Database "Size"
The database will have at least six basic categories/tables of data: Patients, Appointments, InsuranceCompanies, Staff, Procedures and Supplies. If you have any many-to-many (M:N) relationships in your initial database model, then you will probably have more than six tables in your final database model. In general, you will need to create a new bridge table to eliminate each of the M:N relationships in your initial model.
The number of relationships is not simply the number of conditions specified in the assignment. I specified eleven conditions:
- Patients must have at least one appointment, but they may have more.
- Every appointment must be for a single patient.
- Patients do not have to have insurance. If they do, then they may only have one insurance company. (Technically, this is not realistic... but it is the way we'll handle it for this assignment.)
- Insurance companies may represent one or more of the patients.
- Every appointment must have at least one staff member (e.g., doctor, lab technician).

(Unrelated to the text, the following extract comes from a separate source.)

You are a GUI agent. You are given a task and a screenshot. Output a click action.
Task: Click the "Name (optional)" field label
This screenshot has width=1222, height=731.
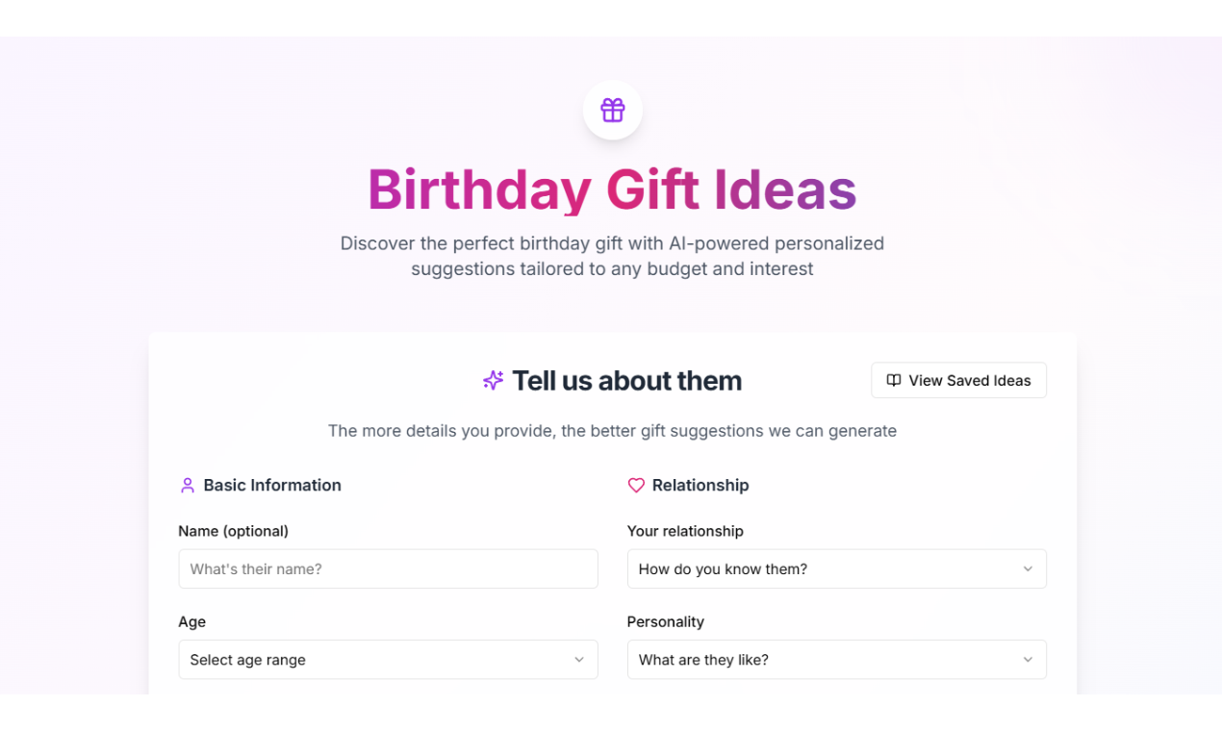(231, 530)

- An appointment may use more than one staff member (e.g., a nurse or a medical assistant may help with some appointments).
- Staff members may work on any number of appointments, including zero (e.g., the receptionist and billing clerks never deal directly with the patients.)
- Every appointment must involve one or more procedures.
- Each possible procedure may be done on zero or more appointments.
- Appointments may use any quantity of each supply.
- Each supply may be used on zero or more appointments.
The first two conditions (#1-2) describe a single 1:N relationship between the Patient table and the Appointment table. Two conditions describe one relationship, not two different relationships.